PROMPT A → Reproduce word for word the passage of the Octant text from "View and Edit" to "inside of Octant.".
PROMPT B →
Answer the following questions from the Octant text.
(i) What level of stability is the Octant team working toward?
(ii) For which Kubernetes types will additional support be added?
(iii) What does Octant aim to be in relation to kubectl?

TEXT BLOCK →
_ _ _

The Octant team is focused on improving and stabilizing Octant with the goal of reaching 1.0 stability.

Octant is a web based developer tool that offers introspection into a Kubernetes cluster on which their applications and workloads reside. It provides a dashboard that shows how the cluster is configured, its components, and its resources – helping a developer better understand what is going on inside of a cluster. The goals for this project are to provide enough functionality to be a graphical analog for kubectl, to be part of the must-install tooling all developers who use Kubernetes have on their workstations, and to make Kubernetes more accessible by lowering the barriers around learning.

Working with your Kubernetes workloads

View and Edit Kubernetes objects

Octant currently can visualize many Kubernetes types. In order to round out the offering, additional support will be added for Custom Resource Definitions, Nodes, Roles, and Role Bindings.

Upgrading the "kubectl" experience

Octant aims to be a companion to kubectl rather than a replacement. There are powerful capabilities buried inside of kubectl that can not simply be replaced with a graphical view. With this in mind, Octant will attempt to embed the kubectl command line experience inside of Octant.

_ _ _

Records drawn from a collection →
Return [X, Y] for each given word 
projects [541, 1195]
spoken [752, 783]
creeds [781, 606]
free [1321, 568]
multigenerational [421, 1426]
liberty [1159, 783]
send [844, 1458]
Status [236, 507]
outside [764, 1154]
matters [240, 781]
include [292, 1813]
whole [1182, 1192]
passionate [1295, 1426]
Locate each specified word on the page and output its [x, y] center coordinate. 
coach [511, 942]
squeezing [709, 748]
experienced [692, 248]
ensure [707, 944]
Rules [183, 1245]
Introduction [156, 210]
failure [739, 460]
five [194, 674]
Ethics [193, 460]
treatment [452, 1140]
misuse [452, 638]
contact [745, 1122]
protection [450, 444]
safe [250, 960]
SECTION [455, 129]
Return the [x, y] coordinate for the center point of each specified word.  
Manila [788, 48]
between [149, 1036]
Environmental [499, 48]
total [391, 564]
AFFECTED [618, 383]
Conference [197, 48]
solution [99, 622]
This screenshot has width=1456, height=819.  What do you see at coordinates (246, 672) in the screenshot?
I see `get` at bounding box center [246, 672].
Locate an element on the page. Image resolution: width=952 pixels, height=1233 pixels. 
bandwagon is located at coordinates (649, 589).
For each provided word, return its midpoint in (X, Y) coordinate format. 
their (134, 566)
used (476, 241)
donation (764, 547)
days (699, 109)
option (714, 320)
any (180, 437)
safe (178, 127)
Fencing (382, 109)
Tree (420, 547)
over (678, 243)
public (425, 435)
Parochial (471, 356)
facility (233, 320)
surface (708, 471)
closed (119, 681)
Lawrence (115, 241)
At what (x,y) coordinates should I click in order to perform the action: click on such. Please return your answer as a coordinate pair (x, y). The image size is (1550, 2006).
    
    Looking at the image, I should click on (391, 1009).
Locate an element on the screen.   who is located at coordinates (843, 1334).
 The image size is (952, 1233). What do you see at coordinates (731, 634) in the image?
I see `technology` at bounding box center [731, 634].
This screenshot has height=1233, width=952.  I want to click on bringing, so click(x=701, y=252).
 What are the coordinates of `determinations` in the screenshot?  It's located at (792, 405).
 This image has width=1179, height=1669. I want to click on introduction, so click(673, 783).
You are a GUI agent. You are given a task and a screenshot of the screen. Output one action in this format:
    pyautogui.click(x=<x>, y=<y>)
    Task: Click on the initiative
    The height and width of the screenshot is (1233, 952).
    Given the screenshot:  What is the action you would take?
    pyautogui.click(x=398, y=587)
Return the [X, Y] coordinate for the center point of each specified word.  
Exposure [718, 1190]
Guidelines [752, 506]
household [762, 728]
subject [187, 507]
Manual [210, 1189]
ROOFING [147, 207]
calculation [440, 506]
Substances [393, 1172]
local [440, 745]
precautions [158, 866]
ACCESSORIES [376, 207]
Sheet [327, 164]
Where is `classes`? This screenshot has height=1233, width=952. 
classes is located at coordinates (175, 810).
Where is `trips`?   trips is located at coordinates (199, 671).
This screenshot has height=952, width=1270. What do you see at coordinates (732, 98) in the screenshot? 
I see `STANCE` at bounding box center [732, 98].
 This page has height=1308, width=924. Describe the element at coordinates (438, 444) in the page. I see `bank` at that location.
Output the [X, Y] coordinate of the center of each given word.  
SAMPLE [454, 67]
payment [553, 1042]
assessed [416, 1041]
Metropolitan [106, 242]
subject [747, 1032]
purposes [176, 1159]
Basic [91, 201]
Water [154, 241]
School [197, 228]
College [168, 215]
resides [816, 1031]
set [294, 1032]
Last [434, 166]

_ _ _

RIGHT ANSWER A →
View and Edit Kubernetes objects

Octant currently can visualize many Kubernetes types. In order to round out the offering, additional support will be added for Custom Resource Definitions, Nodes, Roles, and Role Bindings.

Upgrading the "kubectl" experience

Octant aims to be a companion to kubectl rather than a replacement. There are powerful capabilities buried inside of kubectl that can not simply be replaced with a graphical view. With this in mind, Octant will attempt to embed the kubectl command line experience inside of Octant.

RIGHT ANSWER B →
(i) 1.0 stability
(ii) Custom Resource Definitions, Nodes, Roles, and Role Bindings
(iii) A companion to kubectl rather than a replacement